◆ TASK STATEMENT: All records below are to be repeated precisely, with nothing added.

◆ EXTRACTED RECORDS:
◆ ◆ ◆
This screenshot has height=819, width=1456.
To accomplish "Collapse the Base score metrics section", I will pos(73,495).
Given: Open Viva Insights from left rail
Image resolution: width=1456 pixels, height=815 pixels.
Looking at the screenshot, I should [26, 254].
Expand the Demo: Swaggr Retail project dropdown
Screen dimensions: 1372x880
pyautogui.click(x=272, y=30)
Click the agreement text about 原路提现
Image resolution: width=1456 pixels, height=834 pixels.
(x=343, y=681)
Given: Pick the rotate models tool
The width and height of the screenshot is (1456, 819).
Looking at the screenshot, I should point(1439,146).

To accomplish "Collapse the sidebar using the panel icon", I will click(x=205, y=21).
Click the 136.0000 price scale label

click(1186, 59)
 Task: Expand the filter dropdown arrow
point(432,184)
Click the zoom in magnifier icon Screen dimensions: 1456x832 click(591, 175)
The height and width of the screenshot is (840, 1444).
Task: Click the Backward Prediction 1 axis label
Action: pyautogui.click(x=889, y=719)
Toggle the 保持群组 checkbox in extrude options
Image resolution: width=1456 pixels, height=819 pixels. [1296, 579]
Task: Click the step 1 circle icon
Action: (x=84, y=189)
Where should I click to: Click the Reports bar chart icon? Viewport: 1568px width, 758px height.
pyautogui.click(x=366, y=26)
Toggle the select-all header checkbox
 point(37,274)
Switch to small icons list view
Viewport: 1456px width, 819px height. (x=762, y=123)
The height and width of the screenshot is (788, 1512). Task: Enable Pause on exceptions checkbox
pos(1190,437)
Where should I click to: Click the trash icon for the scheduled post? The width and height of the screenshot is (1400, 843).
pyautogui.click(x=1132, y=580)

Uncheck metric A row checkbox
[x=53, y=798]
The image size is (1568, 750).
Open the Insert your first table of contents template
◆ ◆ ◆
◆ TASK RESPONSE:
This screenshot has height=819, width=1456.
To accomplish "Collapse the Base score metrics section", I will pos(73,495).
Given: Open Viva Insights from left rail
Image resolution: width=1456 pixels, height=815 pixels.
Looking at the screenshot, I should [26, 254].
Expand the Demo: Swaggr Retail project dropdown
Screen dimensions: 1372x880
pyautogui.click(x=272, y=30)
Click the agreement text about 原路提现
Image resolution: width=1456 pixels, height=834 pixels.
(x=343, y=681)
Given: Pick the rotate models tool
The width and height of the screenshot is (1456, 819).
Looking at the screenshot, I should point(1439,146).

To accomplish "Collapse the sidebar using the panel icon", I will click(x=205, y=21).
Click the 136.0000 price scale label

click(1186, 59)
 Task: Expand the filter dropdown arrow
point(432,184)
Click the zoom in magnifier icon Screen dimensions: 1456x832 click(591, 175)
The height and width of the screenshot is (840, 1444).
Task: Click the Backward Prediction 1 axis label
Action: pyautogui.click(x=889, y=719)
Toggle the 保持群组 checkbox in extrude options
Image resolution: width=1456 pixels, height=819 pixels. [1296, 579]
Task: Click the step 1 circle icon
Action: (x=84, y=189)
Where should I click to: Click the Reports bar chart icon? Viewport: 1568px width, 758px height.
pyautogui.click(x=366, y=26)
Toggle the select-all header checkbox
 point(37,274)
Switch to small icons list view
Viewport: 1456px width, 819px height. (x=762, y=123)
The height and width of the screenshot is (788, 1512). Task: Enable Pause on exceptions checkbox
pos(1190,437)
Where should I click to: Click the trash icon for the scheduled post? The width and height of the screenshot is (1400, 843).
pyautogui.click(x=1132, y=580)

Uncheck metric A row checkbox
[x=53, y=798]
The image size is (1568, 750).
Open the Insert your first table of contents template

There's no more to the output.